After upgrading to pg16.4-ts2.16.1-all version we get this error both on prod and on staging on large and small clusters regardless of use patterns or configigarion settings. We have clusters with 3, 4, 5 or 6 nodes and cluster CPU ranges from 2 to 50+ vCPU. Data volumes range from 100GB to 4TB and we have lots of WAL spaces (4TB!) with a very high settings for WAL retention (256GB max_wal_size, 128GB wal_keep_size). Almost all checkpoints are triggered by time.
Error is this:
2025-02-04 08:57:25 UTC [1226633]: [67a1d675.12b789-2] @,app= [08P01] FATAL: could not receive data from WAL stream: ERROR: requested WAL segment 0000001600000ABB00000045 has already been removed
The error happens every time a leader election is triggered by a rolling restart of statefulset’s pods in kubernetes. How can this be debugged further? Is this a known issue? Is there maybe a fix?

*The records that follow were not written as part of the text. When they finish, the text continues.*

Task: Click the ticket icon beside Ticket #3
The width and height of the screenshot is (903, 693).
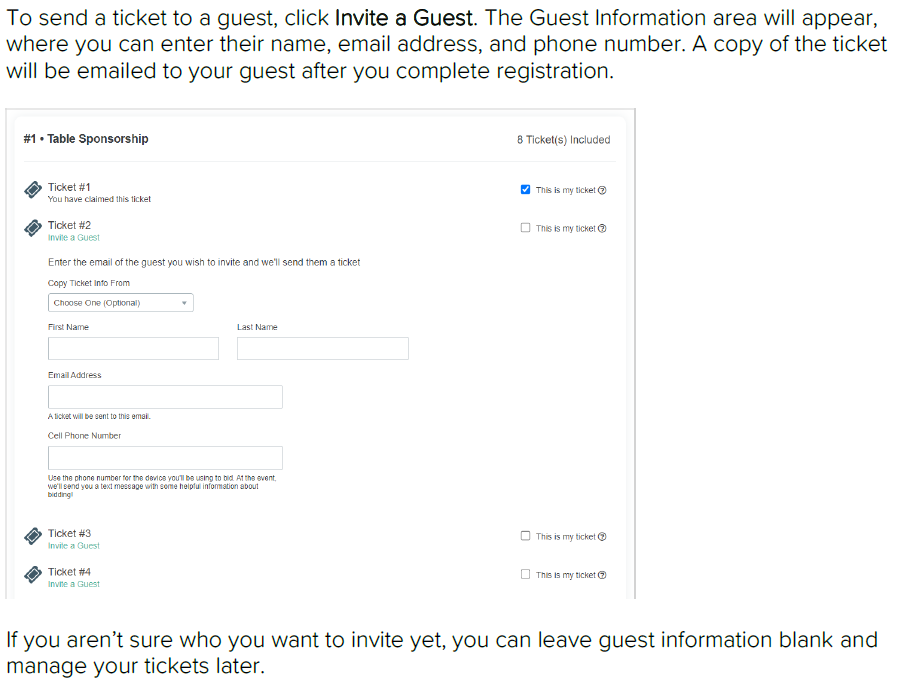Action: (x=33, y=537)
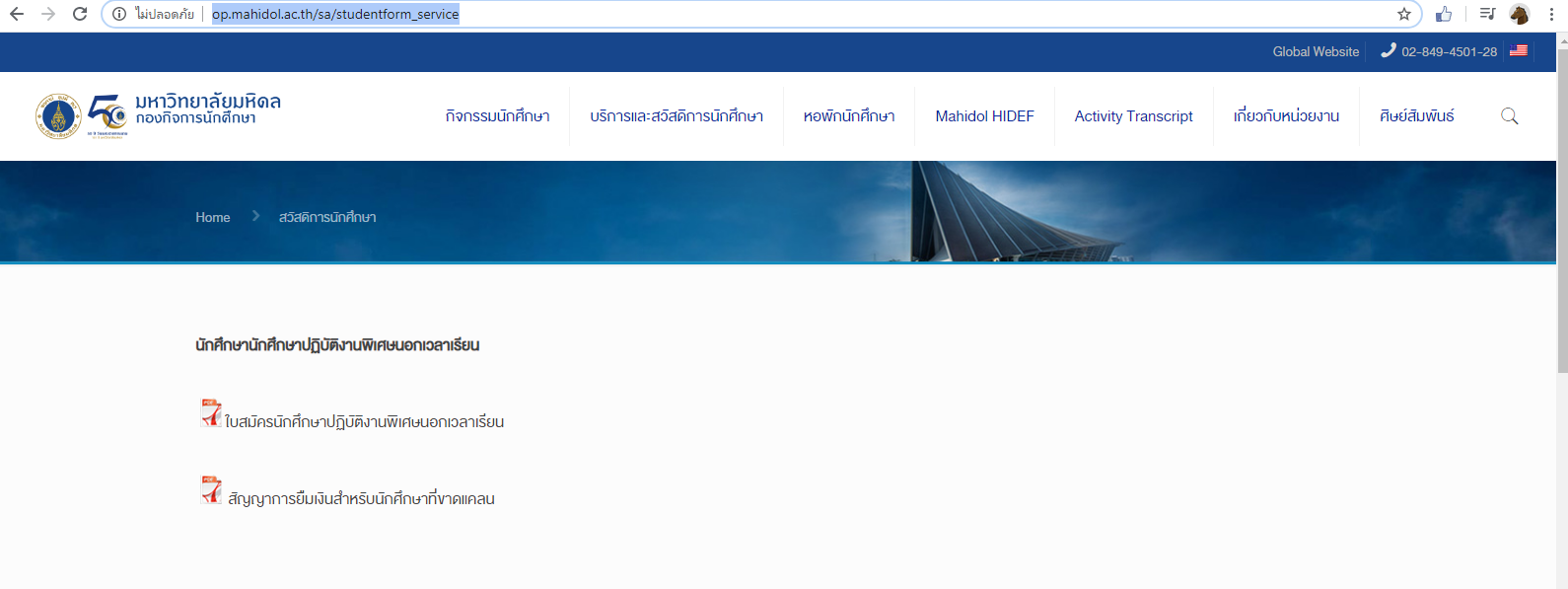Show site info for not-secure connection
This screenshot has width=1568, height=589.
point(119,14)
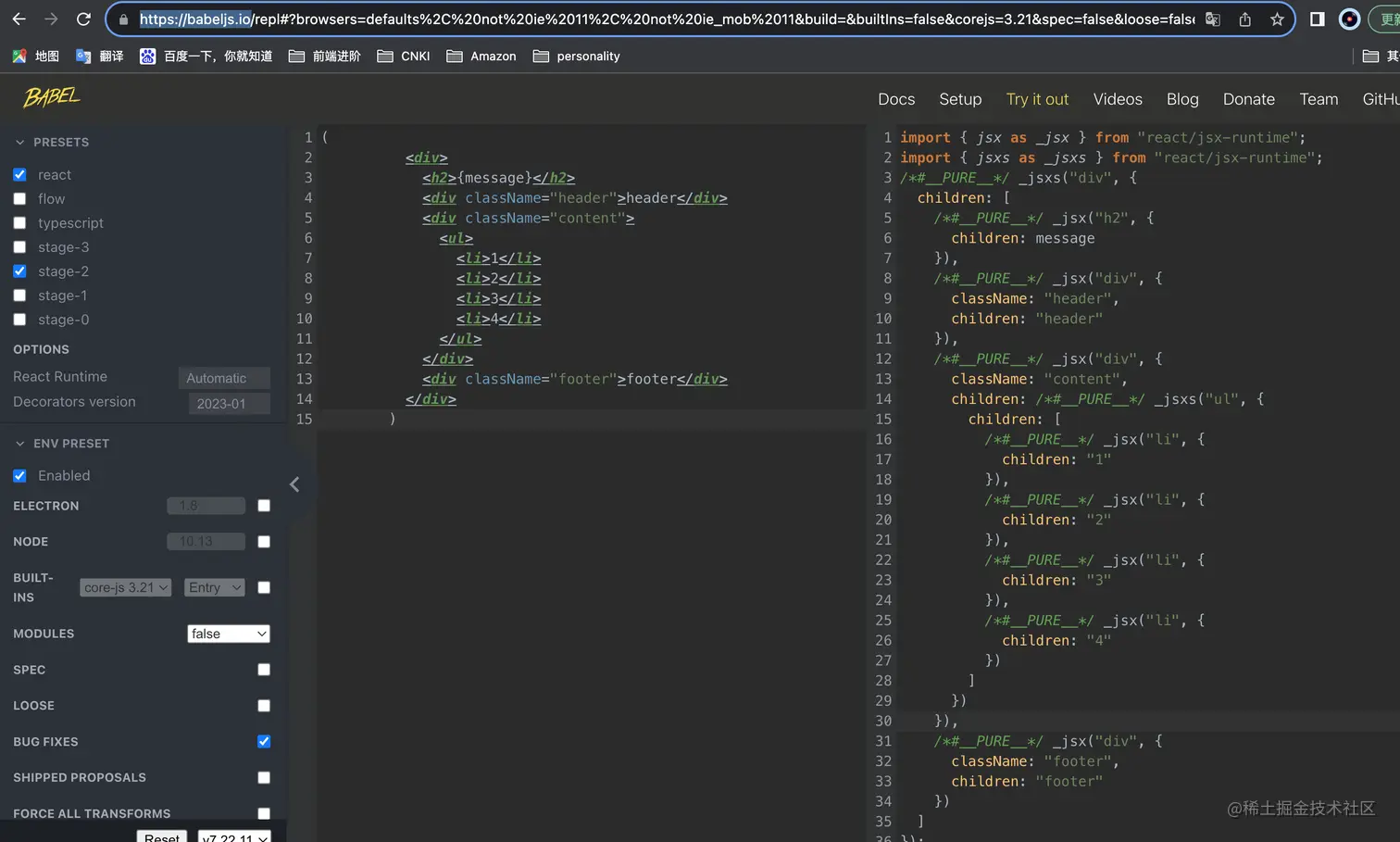This screenshot has width=1400, height=842.
Task: Open the Modules dropdown set to false
Action: click(x=228, y=634)
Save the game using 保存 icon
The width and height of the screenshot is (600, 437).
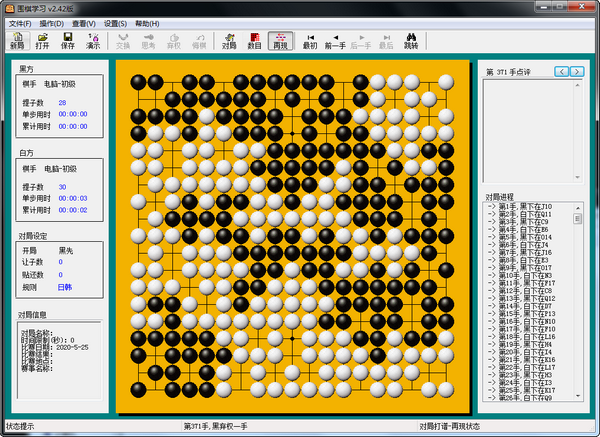click(x=68, y=41)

Example logs from the leader pod aren’t very helpful:
Feb 2, 2025 @ 10:39:37.585 timescaledb-analytics-5 2025-02-02 09:39:37,585 - WARNING - MainThread - Received kill 2, shutting down
Feb 2, 2025 @ 10:39:37.585 timescaledb-analytics-5 2025-02-02 09:39:37,585 - WARNING - history - Shutting down thread
Feb 2, 2025 @ 10:22:06.623 timescaledb-analytics-5 2025-02-02 09:22:06,623 - INFO - history - Refreshing backup history using pgbackrest
Feb 2, 2025 @ 09:22:03.812 timescaledb-analytics-5 2025-02-02 08:22:03,811 - INFO - history - Refreshing backup history using pgbackrest
We have metrics for disk (IOPS/throughput), network bandwidth use and packets sent, CPU, RAM: none of those were close to max
Hi Jan, I’m a Community Manager, and I overlook all the issues, and that looks like a new issue for me. Have you tried upgrading any of it to the latest pg17 with the latest 2.18?
It seems more related to Postgresql than any timescale specifics.
Googling around I found this:
If you use streaming replication without file-based continuous archiving, the server might recycle old WAL segments before the standby has received them. If this occurs, the standby will need to be reinitialized from a new base backup. You can avoid this by setting wal_keep_size to a value large enough to ensure that WAL segments are not recycled too early, or by configuring a replication slot for the standby. If you set up a WAL archive that’s accessible from the standby, these solutions are not required, since the standby can always use the archive to catch up provided it retains enough segments.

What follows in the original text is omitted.